Colt attacks Deborah in her home after the show but she alerts the neighbors before he can finish the job. Deborah is quickly whisked away to the local hospital, where she is watched over by dutiful head nurse Sheila (Linda Purl) and her t.v. station boss Gary (William Shatner). Unfortunately for everyone, Colt is far from finished with his task. He begins plotting ways to get at Deborah – and he won’t stop at anything to silence her forever, including menacing any other women who gets between him and his target.
Visiting Hours has never been a popular entry in the slasher genre. There could be a few reasons for this. The most obvious is that it arrived on U.S. movie screens at a time when fatigue with the genre had kicked in (1982). It also suffered from misinterpretation by mainstream critics, who erroneously labeled it as a misogynist film because of its uncompromising portrayal of the villain’s brutality. The latter charge is a real head-scratcher because the film is actually quite sympathetic towards its female characters, all of whom are portrayed as more thoughtful/resourceful than the men in the film, and espouses a feminist mindset through the main character of Deborah.
This bad reputation is a shame because Visiting Hours actually represents a more mature, evolved version of the genre. Brian Taggert’s script breaks the expected rules by setting it in a world of adults who deal with real-life concerns between the suspense setpieces. It also takes a surprising amount of time to dimensionalize its characters: in addition to the film’s exploration of Deborah’s social views, it also allows Sheila to functions as a second lead by giving the audience insight into how her personal life informs her choices at work.
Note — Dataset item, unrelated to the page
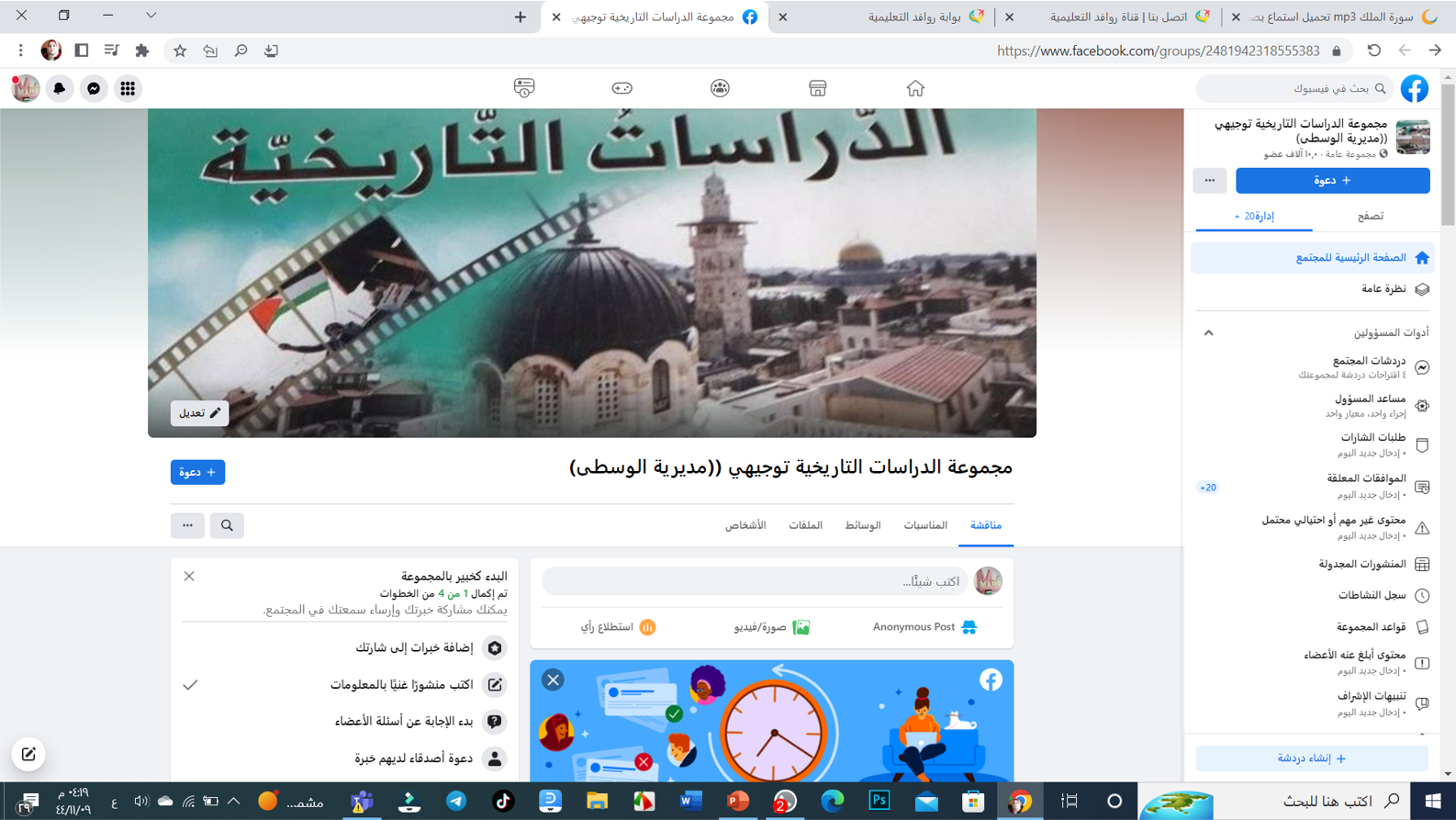
Task: Launch Photoshop from the Windows taskbar
Action: (x=879, y=801)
Even more interesting is the portrayal of Colt, who is given a backstory that explains his misogynistic impulses in a distinctly Freudian way.
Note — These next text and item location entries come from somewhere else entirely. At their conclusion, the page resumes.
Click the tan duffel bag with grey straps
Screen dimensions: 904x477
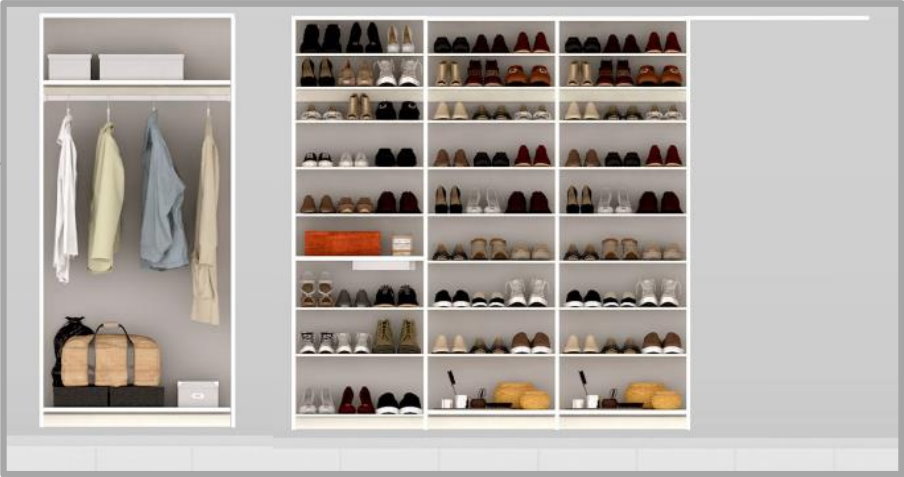click(x=110, y=360)
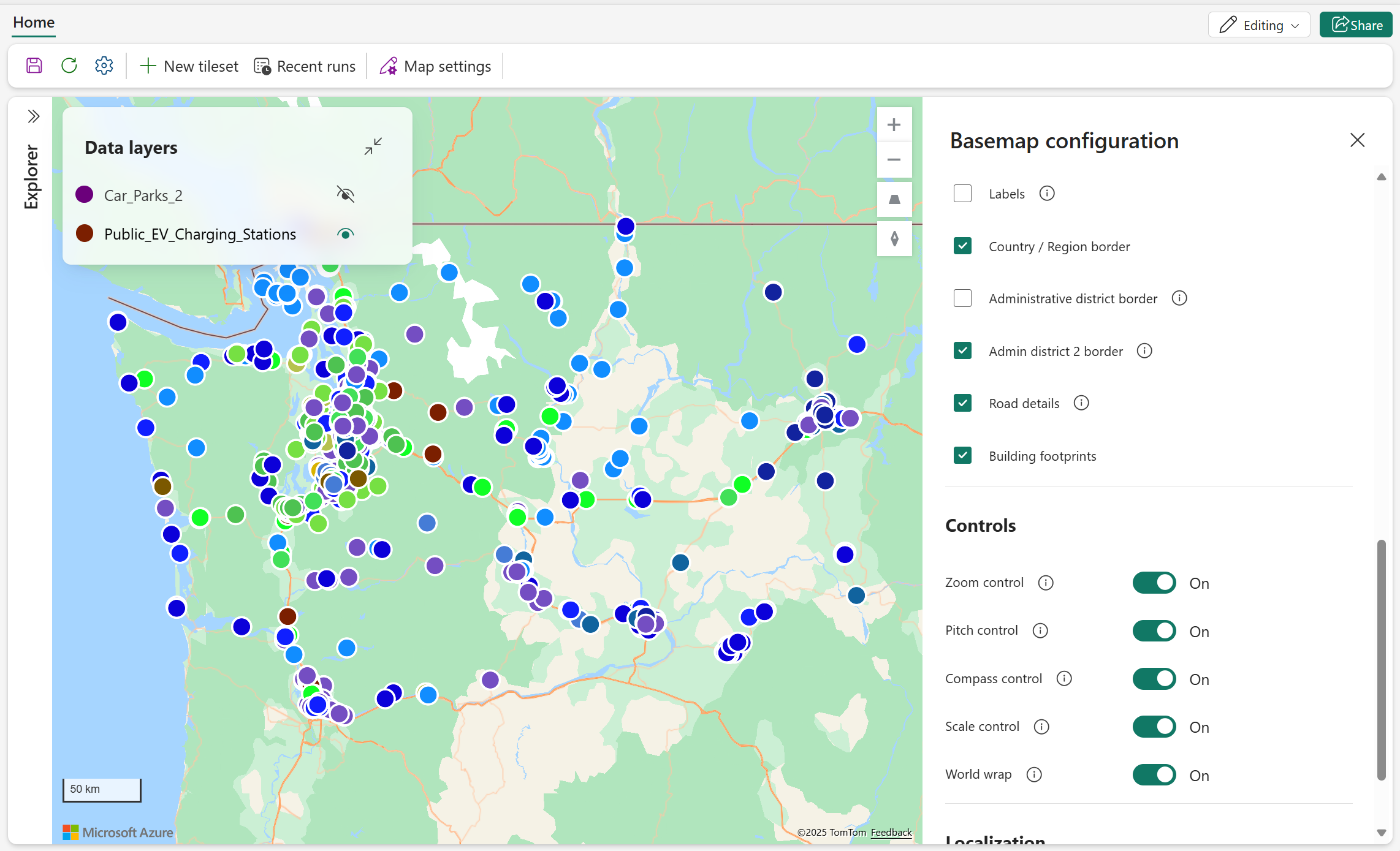Click Public_EV_Charging_Stations color swatch
The width and height of the screenshot is (1400, 851).
point(85,233)
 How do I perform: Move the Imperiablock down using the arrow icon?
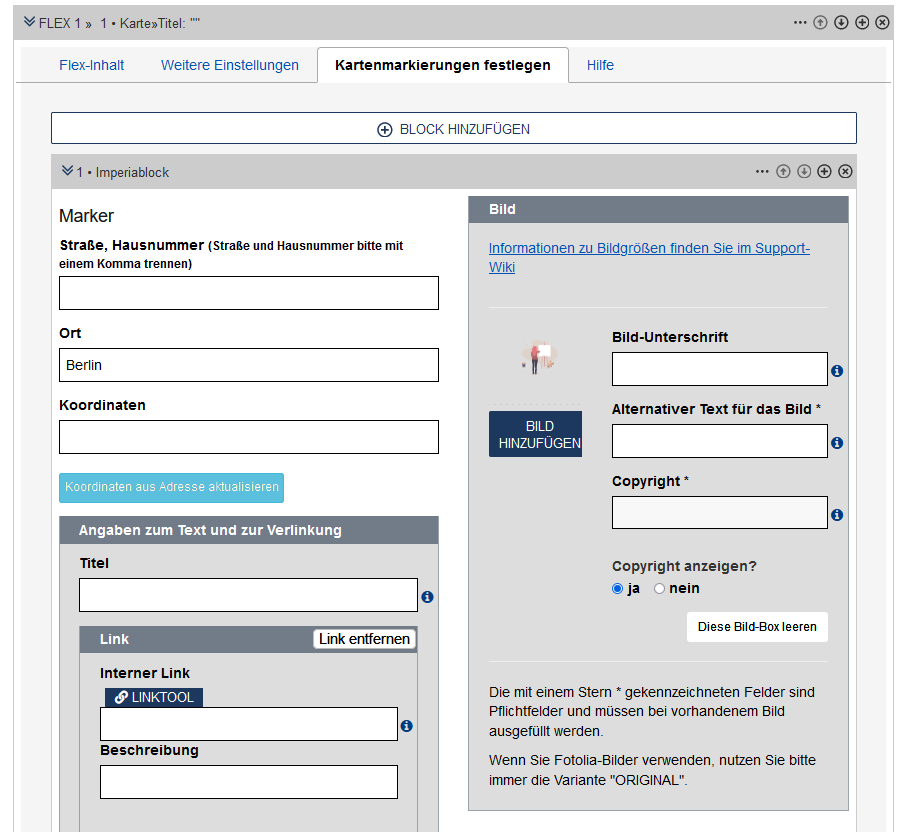pos(804,171)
That said, horror fans need not worry that Visiting Hours is all character portraits and editorializing. It is well-paced despite its generous 105-minute running time, with director Jean-Claude Lord maintaining tension via a series of skillfully staged cat-and-mouse setpieces (he also co-edited the film). The film further benefits from effective cinematography by Rene Verzier, an ace Canadian cameraman who also photographed cult faves like Rabid and The Little Girl Who Lives Down The Lane. He creates an effective blend of gliding dolly shots and creepy hand-held camera work to build tension and uses the sterile confines of the hospital to atmospheric effect.
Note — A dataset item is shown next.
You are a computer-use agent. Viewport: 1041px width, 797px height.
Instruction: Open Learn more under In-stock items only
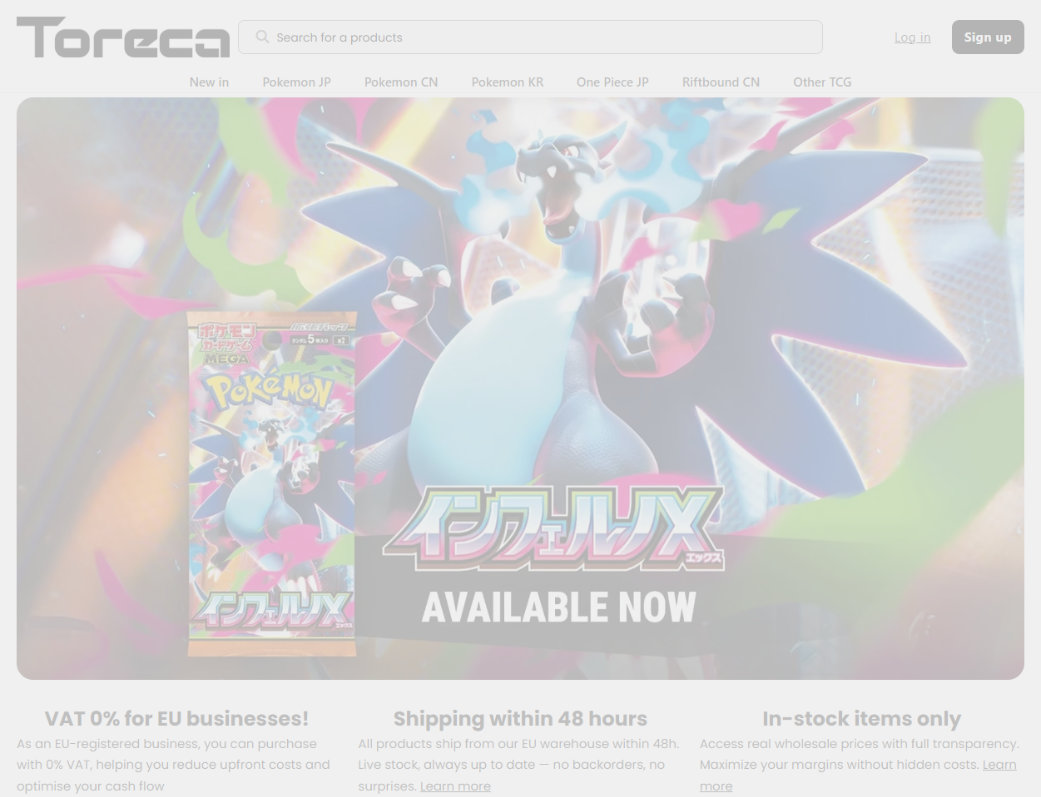pos(858,775)

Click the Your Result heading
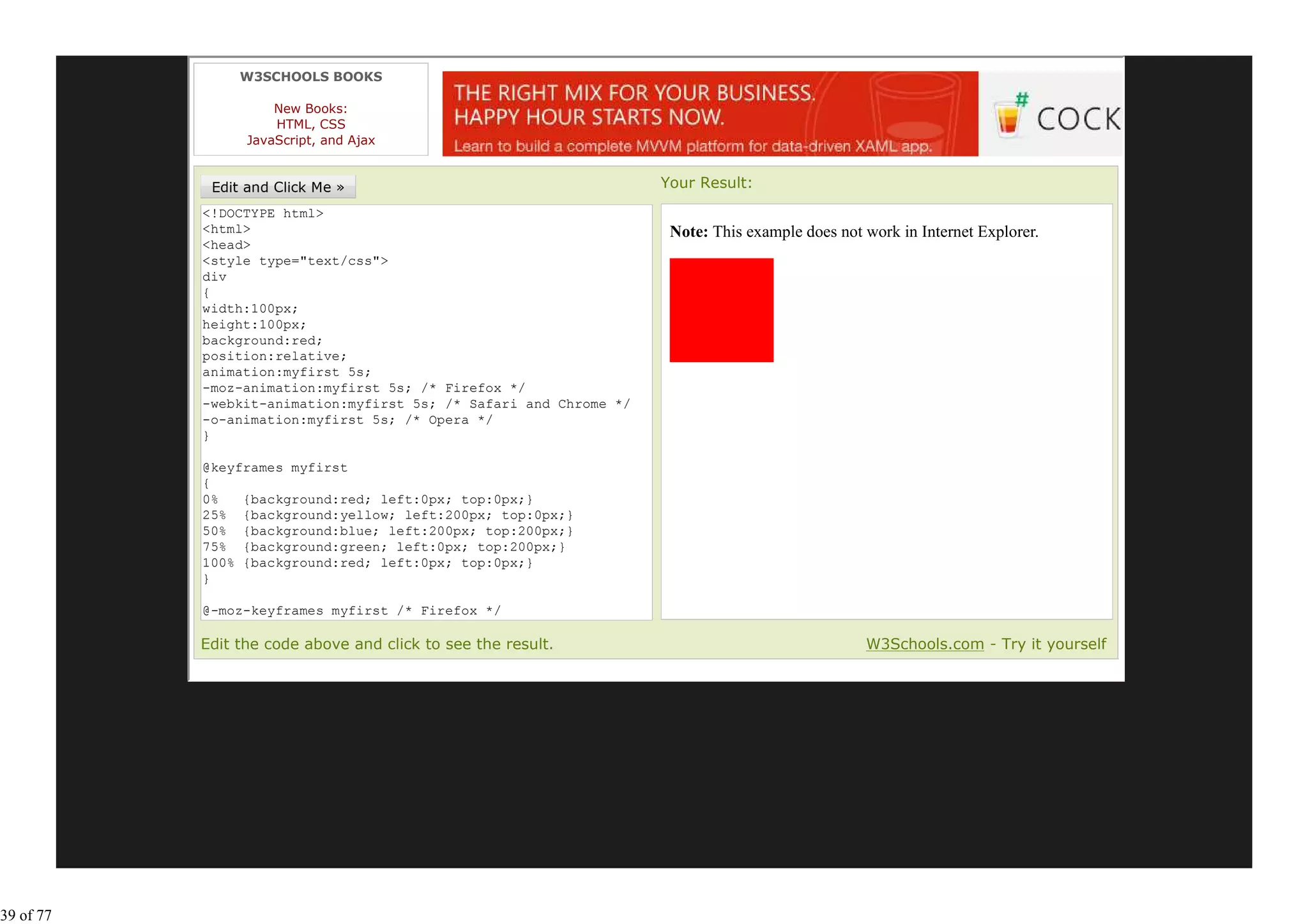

Most importantly, Visiting Hours benefits from strong performances to back up its unusually nuanced characterizations. Grant is one of the most unique Final Girls in slasher history, creating a smart, worldly heroine who has the big personality to back up her opinions. She gets a little hammy in places, the funniest bit being her reaction to an unwanted sedative, but it suits the character well. Purl creates an interesting contrast as her nurse friend, underplaying in a quiet manner to create a second heroine goes about her tasks with a quiet intelligence.
However, it is Ironside who really impresses as the film’s psycho: he speaks few lines but uses his physicality and expressive face to create an emotionally complex portrait of a sociopath with a minimum of dialogue. It’s some of his best work, right up there with his turn as Darryl Revok in Scanners. Elsewhere, William Shatner fans will be amused by his work in this film: his character is a background type designed to nudge the exposition along but he has a nice chemistry with Grant and is shockingly subtle here.
In short, Visiting Hours is one of the most underrated entries in the early 1980’s slasher cycle, a film that will surprise horror fans with its sense of craft and unusually thoughtful approach to what is often deemed a disposable subgenre of the horror film. It’s also the best of the hospital-themed slashers, a highly specialized corner of the slasher film that also includes Halloween II and Hospital Massacre. It definitely deserves a better reputation. Even grown-ups might get into a slasher flick like this.